La pelea entre barras y estrellas (y alguna confederada) que se escenificó en el emblemático edificio de Washington, por momentos, el saloon de Dodge City, puso en bandeja la defenestración del Trumpismo, Ivanka incluida. Ahora, lo que está por ver es que este jaque mate (tiene toda la pinta) tenga efecto cascada en otros movimientos populistas, como el que movilizó el Brexit en Reino Unido, o los que lideran Pablo Iglesias (Podemos) y Santiago Abascal (Vox) en España; Jean-Marie Le Pen, su hija Marine y Mélenchon, en Francia; Viktor Orbán, en Hungría; Jarosław Kaczynski, en Polonia, y los de carácter xenófobo en países como Dinamarca, Holanda, Suiza y Austria, todos, con planteamientos que llevan a una confrontación política que divide, separa, aísla… Apegados a posicionamientos, muchas veces, supremacistas como respuesta a problemas globales (terrorismo o migración), y aderezado por un estilo político que se sustenta en el liderazgo de una figura carismática con presencia activa en el cenagal de las redes sociales.

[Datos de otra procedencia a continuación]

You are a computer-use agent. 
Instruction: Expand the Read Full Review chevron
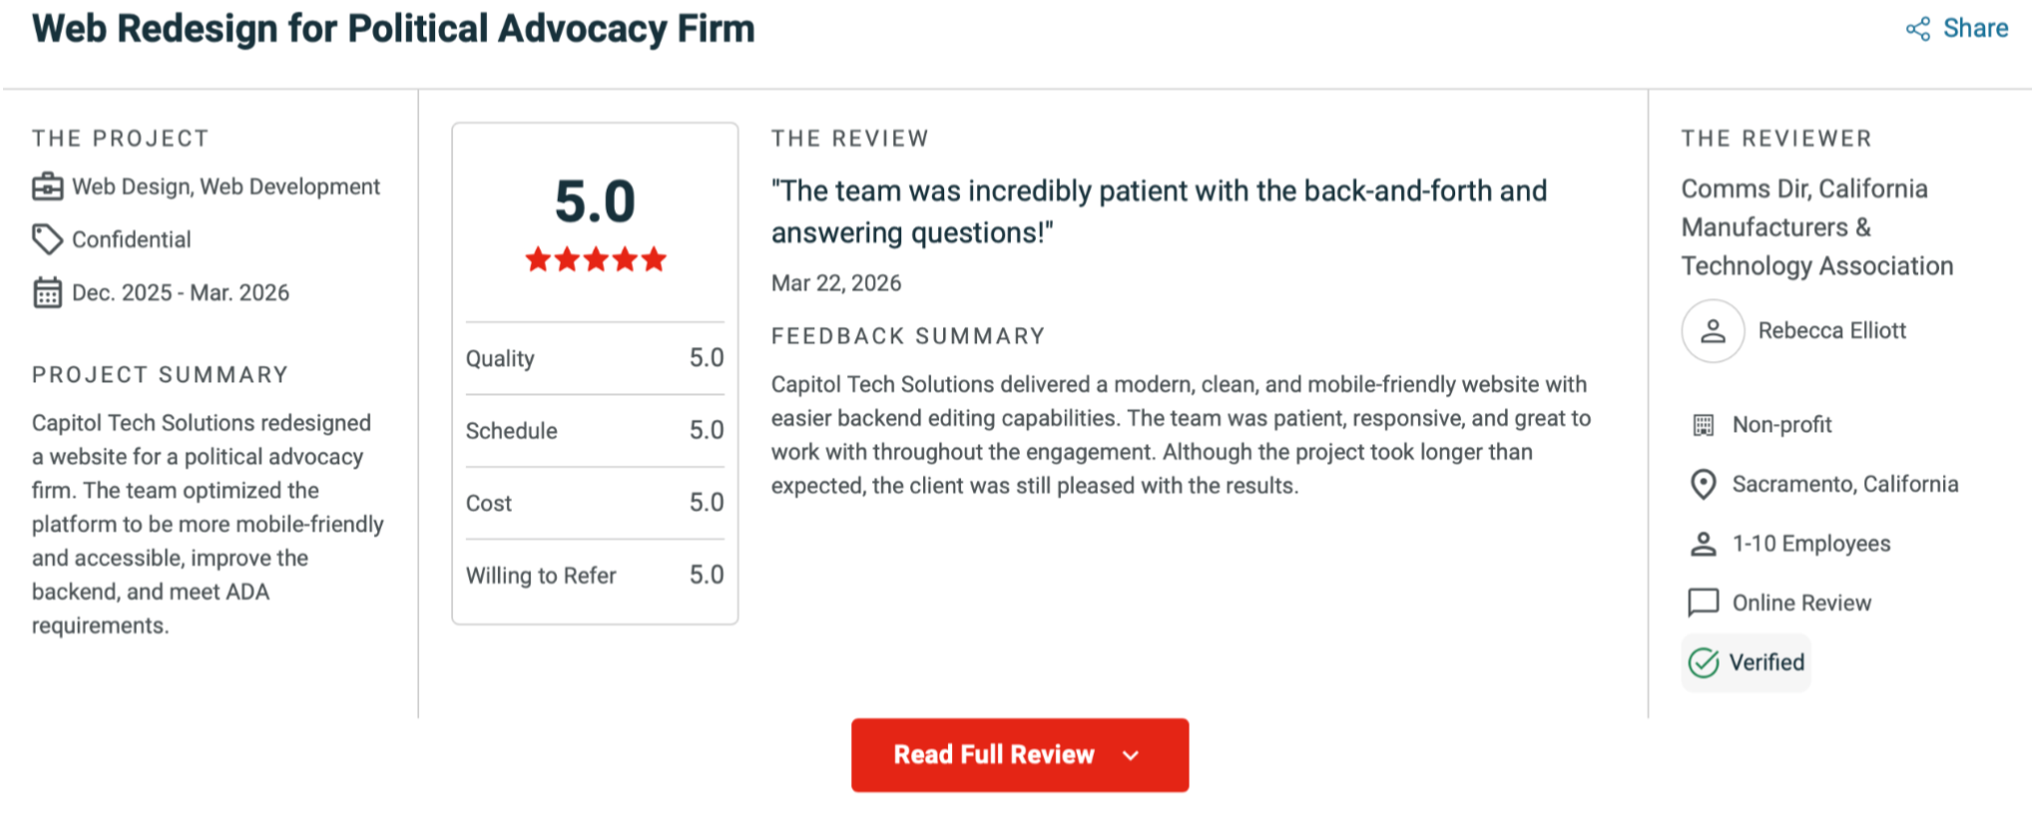pos(1131,755)
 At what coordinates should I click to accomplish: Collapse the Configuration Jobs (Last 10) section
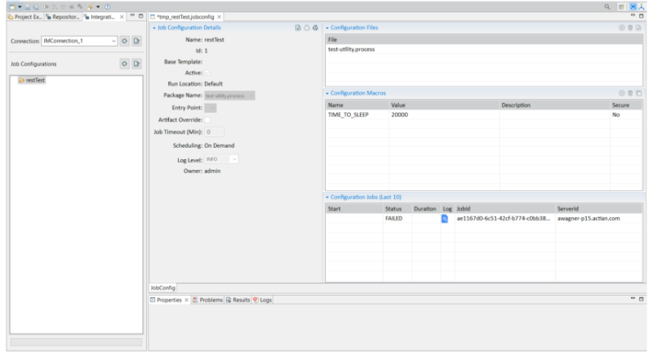coord(327,197)
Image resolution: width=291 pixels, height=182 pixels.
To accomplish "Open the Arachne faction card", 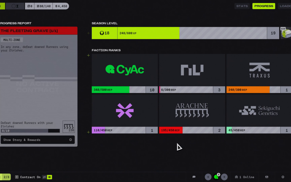I will [x=192, y=110].
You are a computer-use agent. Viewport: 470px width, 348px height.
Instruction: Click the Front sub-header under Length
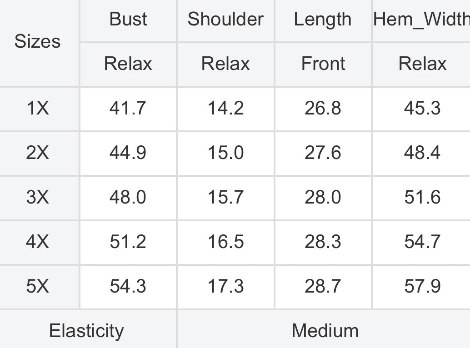coord(323,64)
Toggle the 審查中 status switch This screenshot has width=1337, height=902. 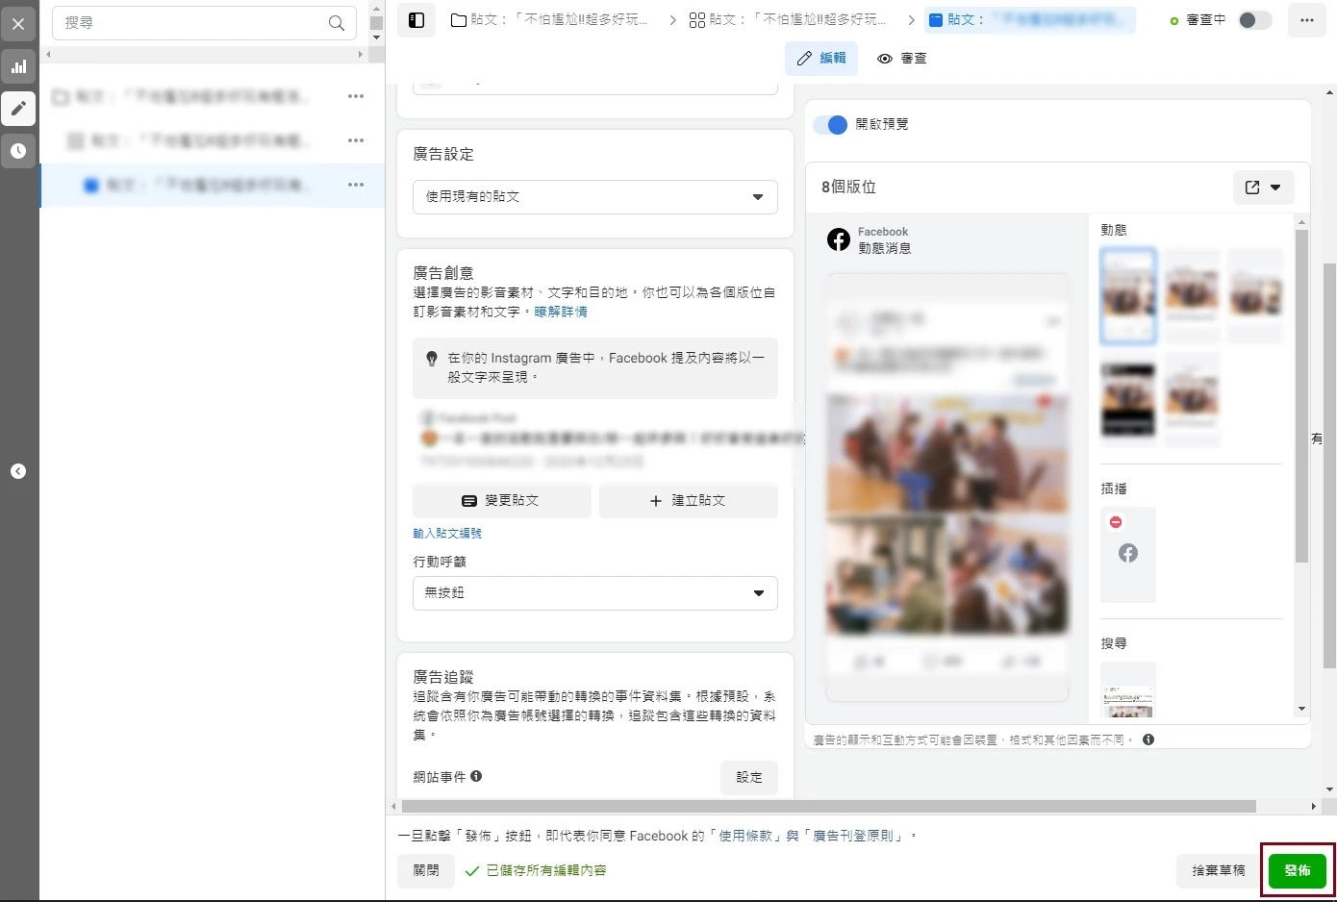tap(1254, 20)
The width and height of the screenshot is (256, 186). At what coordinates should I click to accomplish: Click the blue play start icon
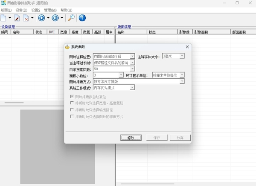(x=41, y=18)
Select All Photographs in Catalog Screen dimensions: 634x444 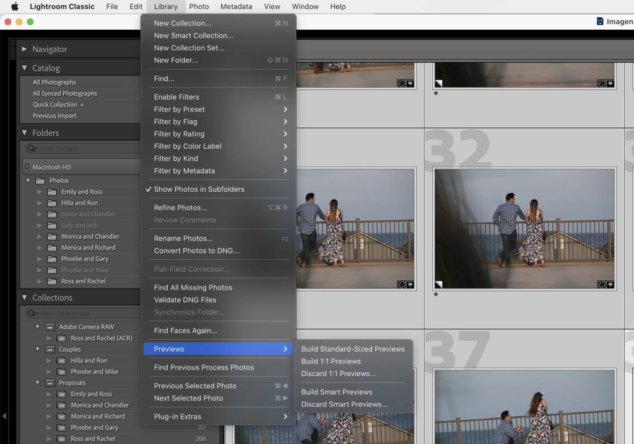tap(54, 82)
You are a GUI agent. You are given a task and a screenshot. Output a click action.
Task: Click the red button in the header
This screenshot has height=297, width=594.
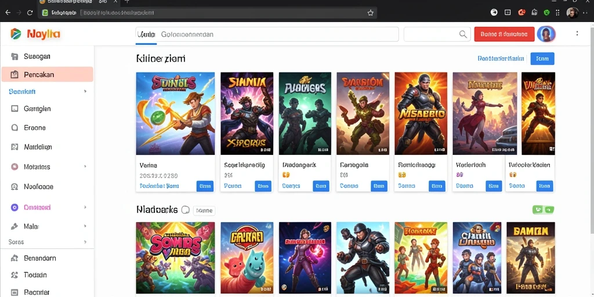(x=504, y=34)
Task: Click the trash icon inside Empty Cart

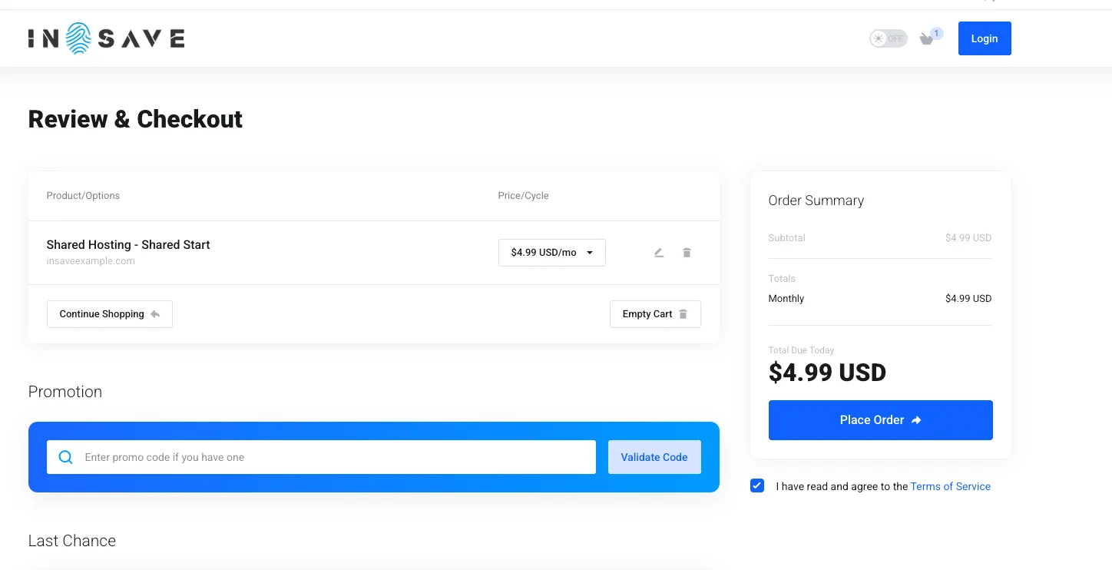Action: click(x=683, y=314)
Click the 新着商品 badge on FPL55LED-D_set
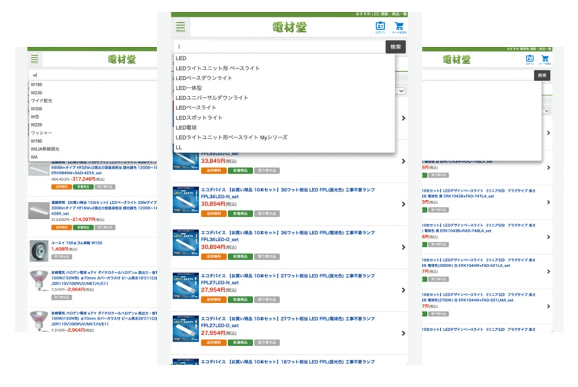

Difícil gestionar las pasiones (amor-odio) y el miedo al contrario. Difícil desatascar el desencuentro en una sociedad que vive en constante guerra fría consigo misma. La tan cacareada tolerancia viste y se escribe de mentira en decorados digitales cada vez más polarizados. Pensar de forma diferente no nos enriquece (y debería), antes bien, aparta. La intransigencia sueña con un mundo utópico de iguales que no existe ni existirá porque cada ser humano es distinto.

“Lo importante de una tecnología es cómo cambia a las personas”, asienta Jaron Lanier en el ensayo Contra el rebaño digital. Para bien y para mal. Y el rebaño digital, es el caso, no es neutral, equilibrado, sereno. Por eso, si de rebaños se trata, me quedo con el de cabras de don Nicomedes Carballo. Ese que pastorea junto a su perro, Moreno, en la montaña de Chivisaya, entre Candelaria y Arafo. Despertarse a las tres de la mañana para ordeñar y dar largos paseos por la cumbre es más saludable.